_Task to complete_
Gather each line in the entries that includes the string "coordinates".

Collected data:
===

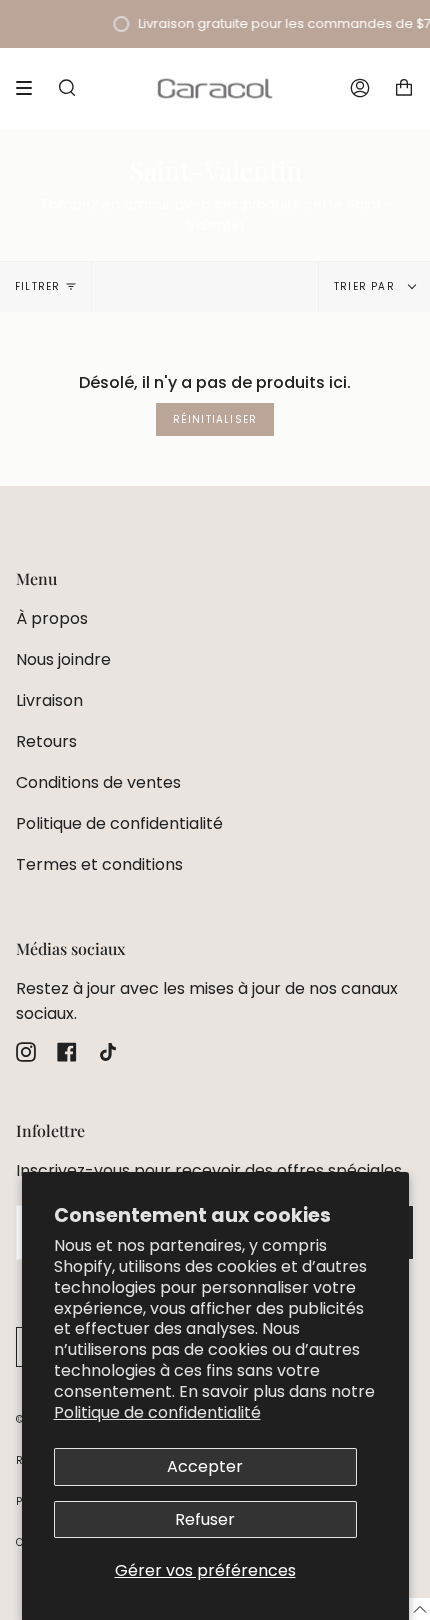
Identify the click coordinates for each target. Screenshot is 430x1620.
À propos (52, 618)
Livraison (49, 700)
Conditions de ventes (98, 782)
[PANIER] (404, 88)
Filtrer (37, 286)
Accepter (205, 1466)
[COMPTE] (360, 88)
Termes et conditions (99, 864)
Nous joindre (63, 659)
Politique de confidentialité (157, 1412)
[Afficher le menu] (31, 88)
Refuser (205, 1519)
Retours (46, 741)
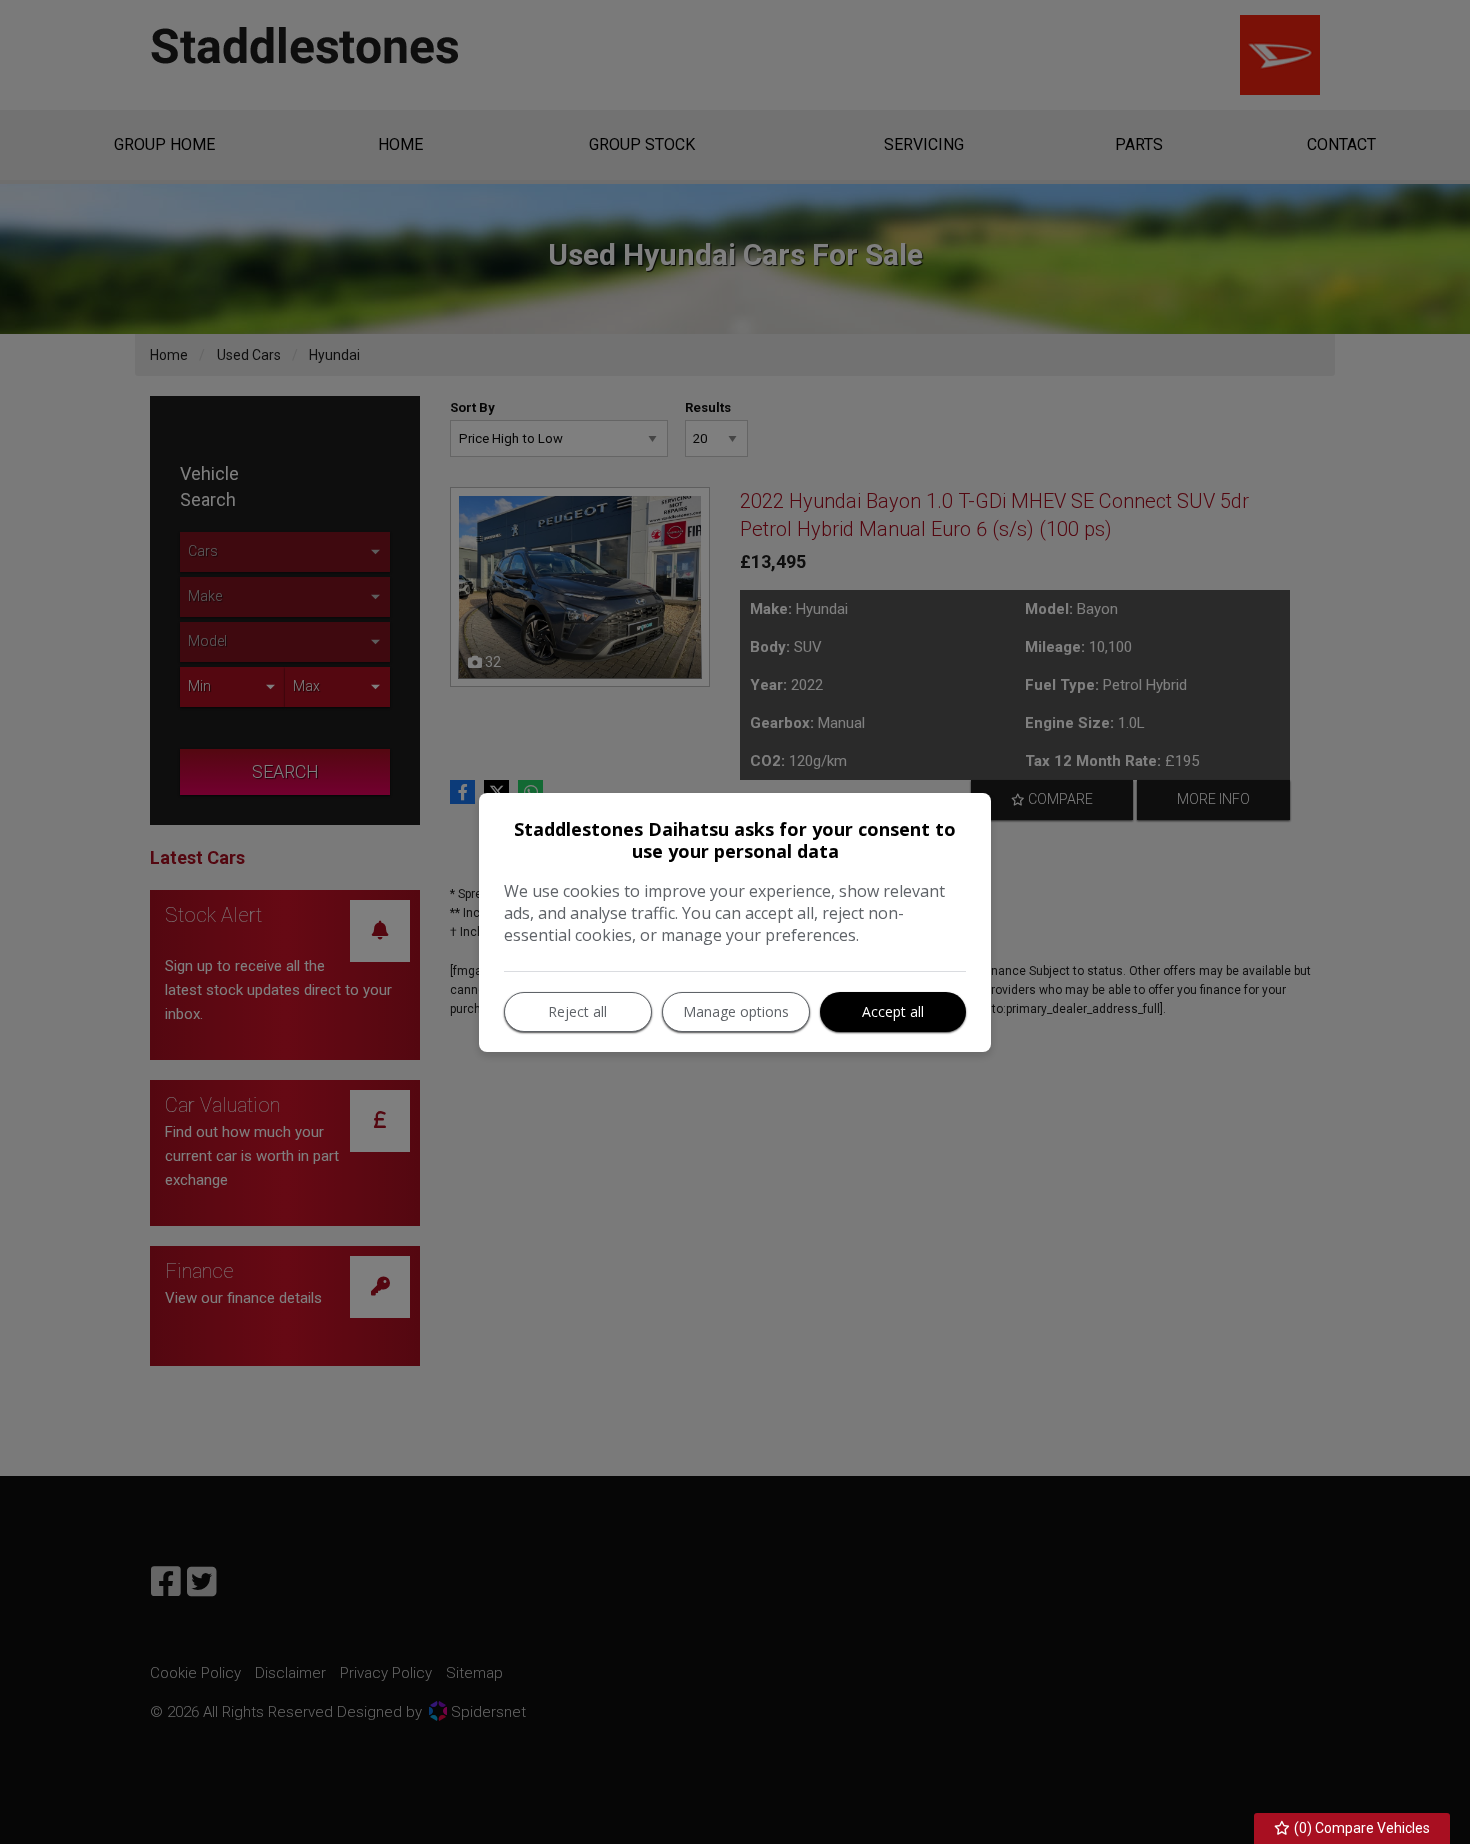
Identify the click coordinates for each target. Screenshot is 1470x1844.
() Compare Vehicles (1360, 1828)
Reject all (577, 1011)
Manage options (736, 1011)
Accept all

===

_Result for this task_
Identify the click coordinates for each target. Screenshot is 430x1620.
Identify the click coordinates for each target. Screenshot is 1470x1844.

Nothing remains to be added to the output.